Berdiam diri didekat lapak ikan laut ia lakukan selama beberapa waktu, ia selalu hapal betul setiap 10 hari sekali seorang lelaki membeli ikan pada perempuan cerewet itu, namun ia tak pernah membeli ikan segar melainkan ikan hampir busuk, kucing seperti dia pun enggang untuk memakannya. Lelaki itu menyerahkan sejumlah uang pada perempuan itu lebih sedikit dari yang ia sering lihat oleh kebanyakan orang, tetapi ikan yang didapat sangat banyak jumlahnya. Matahari perlahan mulai meninggi, lapak pedagang yang sebelumnya tumpah ruah dijalanan kini perlahan menghilang bersamaan dengan langit semakin terang.
Tak seperti hari biasanya, hari ini nampak orang-orang berkumpul di salah satu sudut pasar, salah satu orang terlihat mengomando puluhan orang tersebut yang didominasi oleh pria, rasa kekesalan ditunjukan kepada sebuah bangunan berwarna oranye yang baru saja dibuat.
Eman mendekati benda itu memutarinya berkali-kali, sesekali menggosokan badannya pada benda itu. Kenapa benda ini membuat kesal hampir seluruh orang di pasar pikirnya sambil menatap bangunan itu. Diantara riuh orang pasar, lelaki yang dilihatnya tadi pagi membeli ikan kini sedang sibuk melayani membeli, sepiring siomay ia antarkan pada kerumunan orang-orang yang sedang diinstruksikan untuk demo itu.
Matahari bersinar terik tepat diatas kepala, Eman memilih mengistirahatkan tubuhnya dibawah kolong lapak mainan anak, selain menghindari sengatan matahari, ia senang melihat kaki-kaki manusia yang penuh sesak pada toko bergambar macan. Baginya kaki-kaki itu nampak indah sebab benda yang menempel pada kaki manusia selalu terlihat berkilau, berbahan bagus dan berwarna-warni berbeda dengan kaki-kaki yang dilihatnya ketika pagi hari dipasar. Kadang nampak beberapa orang dipasar berjalan tanpa menggunakan alas seperti dirinya, memikirkan itu ia teringat pada lelaki tua bertubuh kecil yang selalu menarik gerobak penuh dengan belanjaan tanpa menggunakan alas kaki. Tubuh kecil pak tua itu selalu berhasil membawa puluhan kilo belanjaan.
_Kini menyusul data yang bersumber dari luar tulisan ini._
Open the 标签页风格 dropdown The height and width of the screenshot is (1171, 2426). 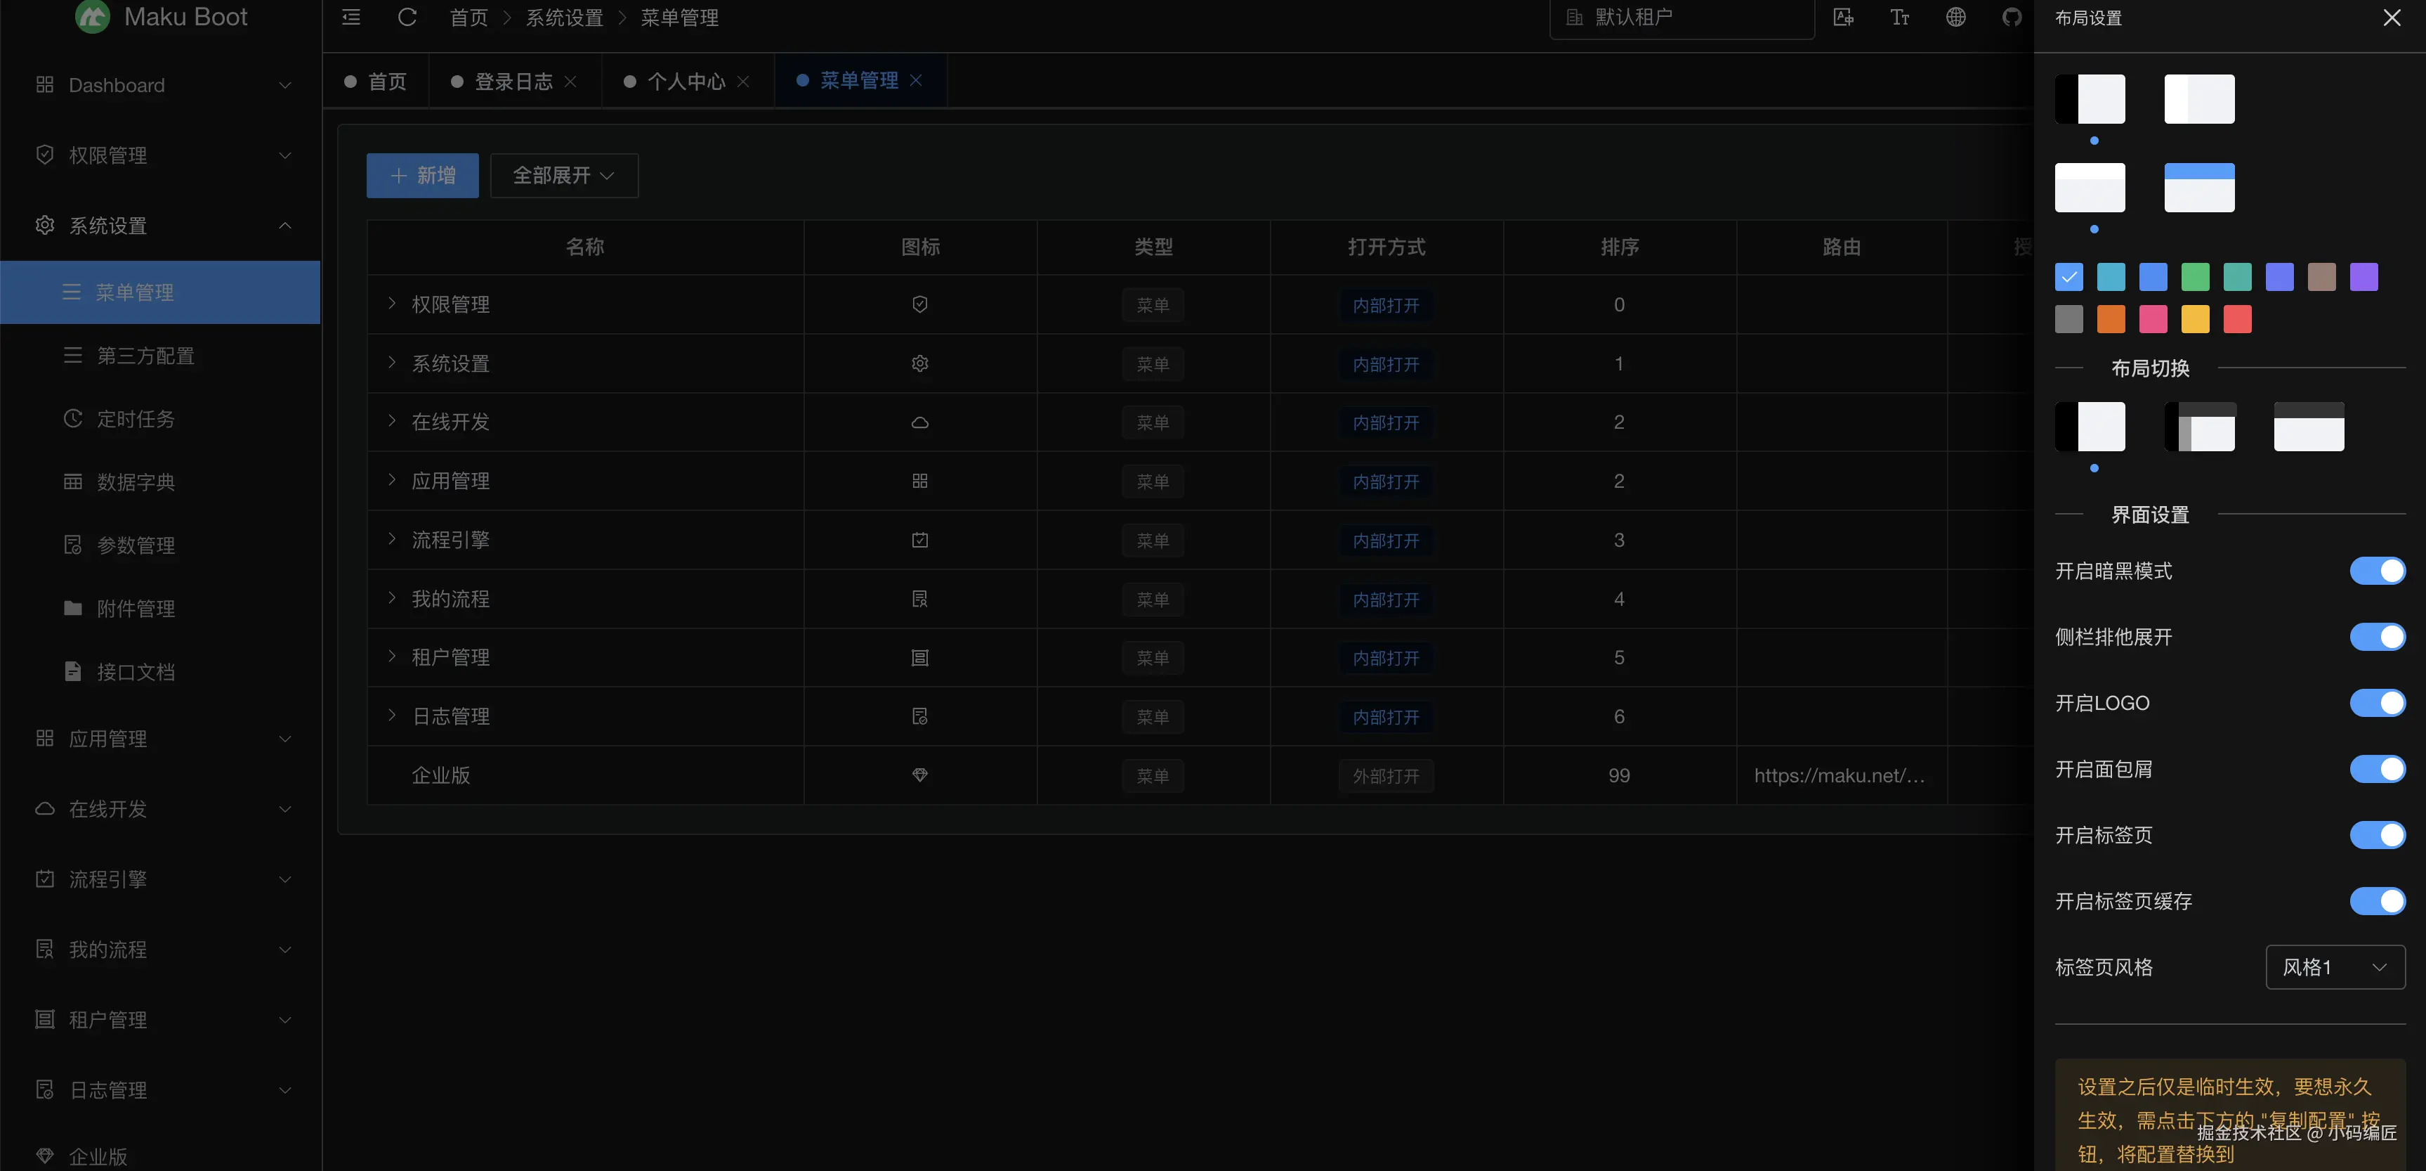pos(2334,967)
Berbagai macam lagu dinyanyikan oleh pengamen yang silih bergatian memasuki toko tersebut, Eman biasanya melihat lima kelompok yang secara bergantian memasuki toko, menyanyikan lagu sumbang dengan kritik sosial atau pun seputar rumah tangga. Bagi Eman diantara kelompok pengamen, seorang pengamen perempuan bergaya laki-laki selalu memukau pendengarannya, wanita itu piawai dalam bernyanyi sembari memainkan gitarnya. Namun dibulan Januari ini sosoknya belum ia lihat lagi.